Lstat checks whether /tmp/etc is not symbolic link, but by the time it runs unlink the attacker had time to creat a symbolic link in the place of /tmp/etc, with a password file of the adversary's choice.

This problem could have been avoided if every user or process group had its own private /tmp, or if access to the shared one was mediated.

V6 code examples

namei (sheet 46) is the core of the Unix naming system. namei can be called in several ways: NAMEI_LOOKUP (resolve a name to an inode and lock inode), NAMEI_CREATE (resolve a name, but lock parent inode), and NAMEI_DELETE (resolve a name, lock parent inode, and return offset in the directory). The reason is that namei is complicated is that we want to atomically test if a name exist and remove/create it, if it does; otherwise, two concurrent processes could interfere with each other and directory could end up in an inconsistent state.

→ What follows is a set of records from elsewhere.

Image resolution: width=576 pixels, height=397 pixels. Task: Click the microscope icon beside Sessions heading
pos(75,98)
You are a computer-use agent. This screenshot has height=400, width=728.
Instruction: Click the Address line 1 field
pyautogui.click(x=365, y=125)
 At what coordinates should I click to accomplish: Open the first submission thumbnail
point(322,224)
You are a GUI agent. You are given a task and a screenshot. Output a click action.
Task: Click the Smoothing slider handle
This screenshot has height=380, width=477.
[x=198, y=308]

Let's trace open("a", O_RDWR), focussing on namei:

5263: we will look at creating a file in a bit.
5277: call namei with NAMEI_LOOKUP
4629: if path name start with "/", lookup root inode (1).
4632: otherwise, use inode for current working directory.
4638: consume row of "/", for example in "/////a////b"
4641: if we are done with NAMEI_LOOKUP, return inode (e.g., namei("/")).
4652: if the inode we are searching for a name isn't of type directory, give up.
4657-4661: determine length of the current component of the pathname we are resolving.
4663-4681: scan the directory for the component.
4682-4696: the entry wasn't found. if we are the end of the pathname and NAMEI_CREATE is set, lock parent directory and return a pointer to the start of the component. In all other case, unlock inode of directory, and return 0.
4701: if NAMEI_DELETE is set, return locked parent inode and the offset of the to-be-deleted component in the directory.
4707: lookup inode of the component, and go to the top of the loop.

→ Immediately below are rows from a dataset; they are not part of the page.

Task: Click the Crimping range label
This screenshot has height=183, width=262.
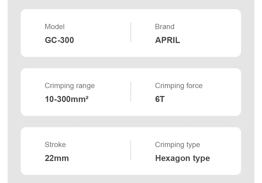Action: pos(70,86)
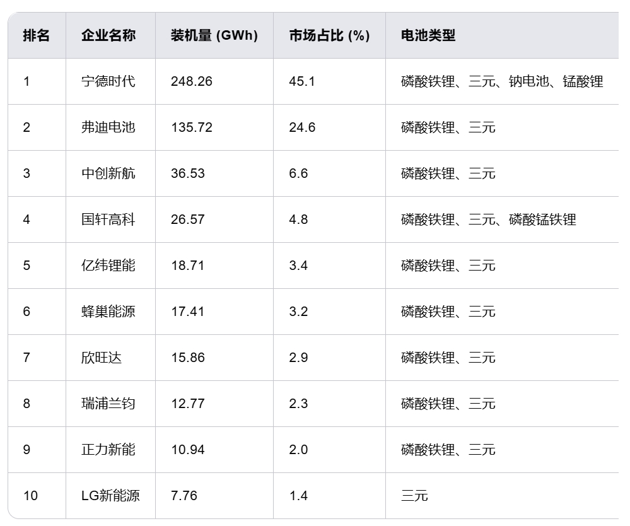The height and width of the screenshot is (526, 630).
Task: Select the 宁德时代 company cell
Action: pos(108,81)
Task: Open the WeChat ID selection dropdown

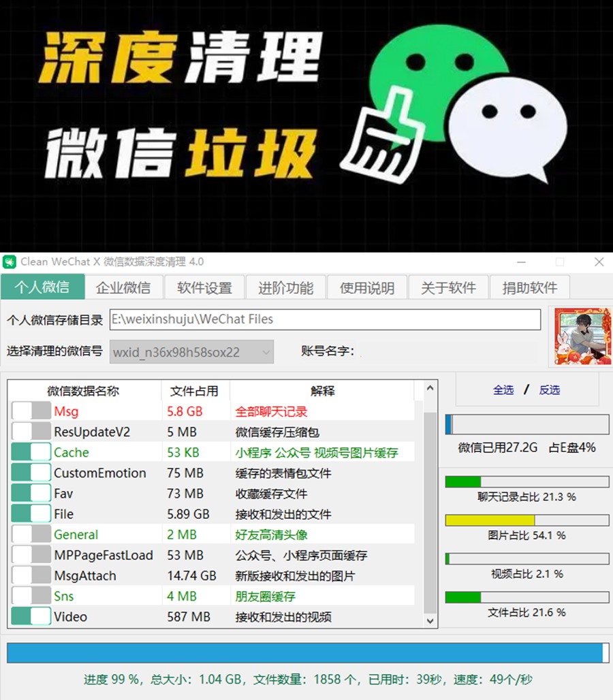Action: [191, 352]
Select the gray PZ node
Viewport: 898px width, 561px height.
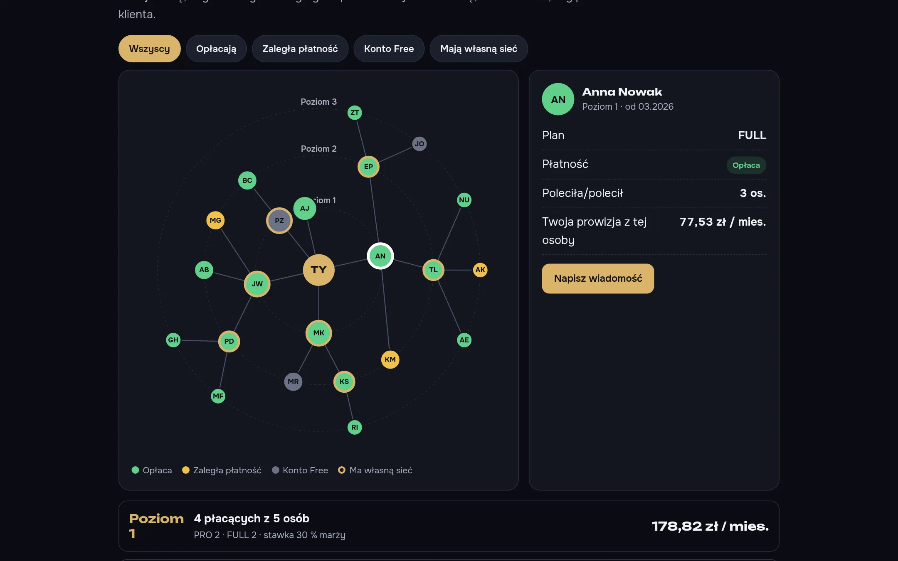pos(279,221)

Now let's look at creating a file in a directory:

5264: if the last component doesn't exist, but first part of the pathname resolved to a directory, then dp will be 0, last will point to the beginning of the last component, and ip will be the locked parent directory.
5266: create an entry for last in the directory.
4772: mknod1 allocates a new named inode and adds it to an existing directory.
4776: ialloc. skan inode block, find unused entry, and write it. (if lucky 1 read and 1 write.)
4784: fill out the inode entry, and write it. (another write)
4786: write the entry into the directory (if lucky, 1 write)

Why must the parent directory be locked? If two processes try to create the same name in the same directory, only one should succeed and the other one, should receive an error (file exist).

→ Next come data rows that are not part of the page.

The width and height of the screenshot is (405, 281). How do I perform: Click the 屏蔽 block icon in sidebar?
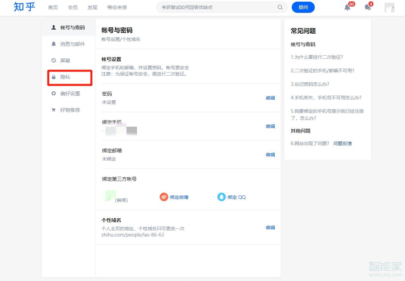pyautogui.click(x=53, y=60)
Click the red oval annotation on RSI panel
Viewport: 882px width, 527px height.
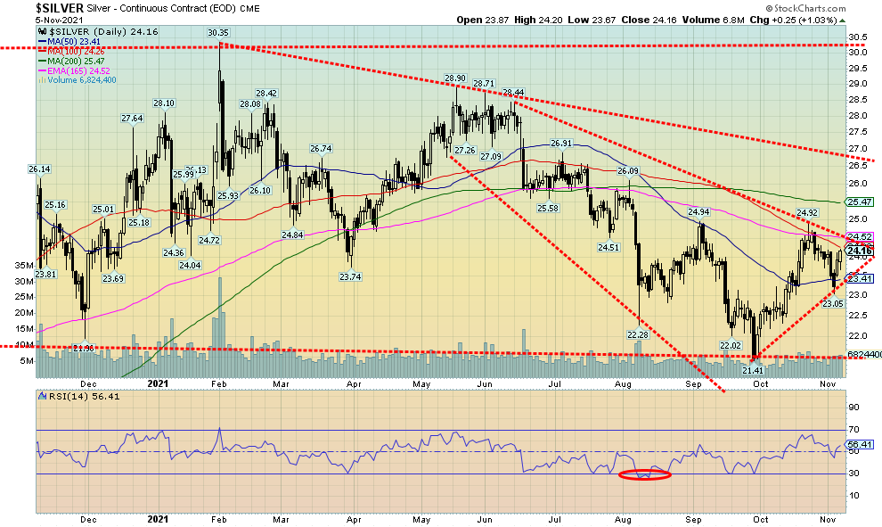pyautogui.click(x=646, y=474)
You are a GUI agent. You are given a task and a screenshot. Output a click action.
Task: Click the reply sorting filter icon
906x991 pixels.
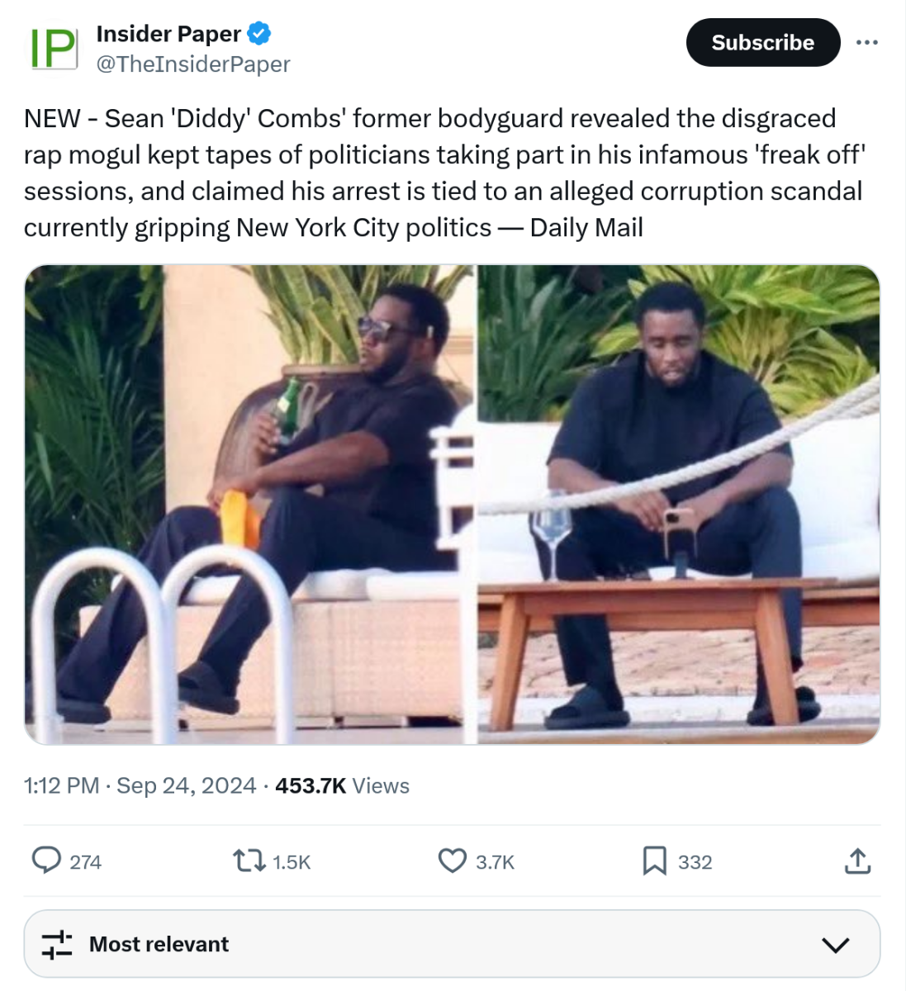(57, 944)
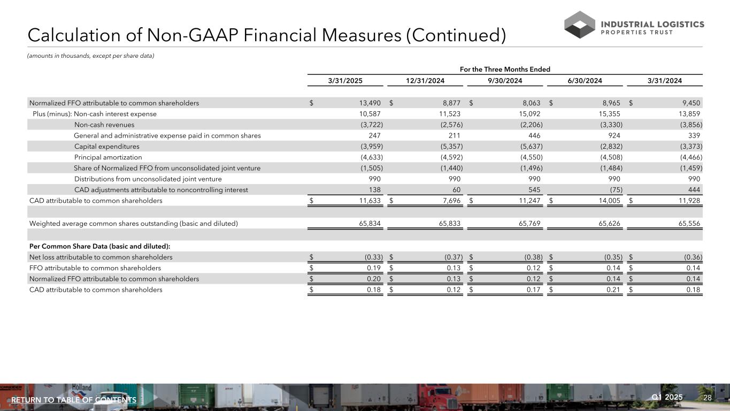The image size is (730, 411).
Task: Click the 9/30/2024 column header
Action: click(x=505, y=81)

Link, unlink, chdir, mount, umount could have taken file descriptors instead of their path argument. In fact, this would get rid of some possible race conditions (some of which have security implications, TOCTTOU). However, this would require that the current working directory be remembered by the process, and UNIX didn't have good ways of maintaining static state shared among all processes belonging to a given user. The easiest way is to create shared state is to place it in the kernel.

We have one piece of code in xv6 that we haven't studied: exec. With all the ground work we have done this code can be easily understood (see sheet 54).